All this investment in London encourages businesses to headquarter there. That sucks in talented people. That, in turn, requires more state investment and so it goes on.
The regions' death spiral has to be broken but that would cost London money, jobs etc and as all the decision-makers are in London, it will never happen. Look at how little money Michael Heseltine has managed to wring out of the treasury for the Local Enterprise Partnerships as an example of the way London dominates and refuses to release any of the reins of power.

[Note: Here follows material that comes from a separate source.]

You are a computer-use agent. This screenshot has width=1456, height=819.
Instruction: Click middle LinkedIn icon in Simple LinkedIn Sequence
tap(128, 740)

There is a chance that in the near future the Palace of Westminster will have to close for refurbishment and MPs will be obliged to meet elsewhere. It would be instructive to force them to meet in the provinces, away from London, and take the civil service with them. If that happened, you would suddenly see a boost in state spending in the area chosen as the seat of parliament because suddenly the people in power would be forced to look at the world from a different perspective.
The poverty in many old towns and cities, the joblessness, the lack of economic growth and the drain on the State that this represents (through benefits etc) are almost entirely due to the London-centric attitude of too many influential people in this country (petty London provincialism, even among exiled Scots, Brummies, Scousers etc).
A balanced economy requires a balanced attitude to London but that would require a massive withdrawal of public investment in the capital. This would be politically unacceptable in London because the place is so crowded already the voters would not put up with it.
Yet it is all an illusion: the City creates money out of thin air and, when it disappears, the provincial taxpayer has to bail out the banks while Londoners continue to receive their eye-watering bonuses while house prices are utterly absurd because London is now the money-laundering capital of the world, welcoming Russian crooks with suitcases full of cash stolen from a country which is in irreversible financial decline.
Pay rates may be lower in the provinces but if you judged the question by standard of living and one of Dave's happiness indexes, I suspect you would find a different answer.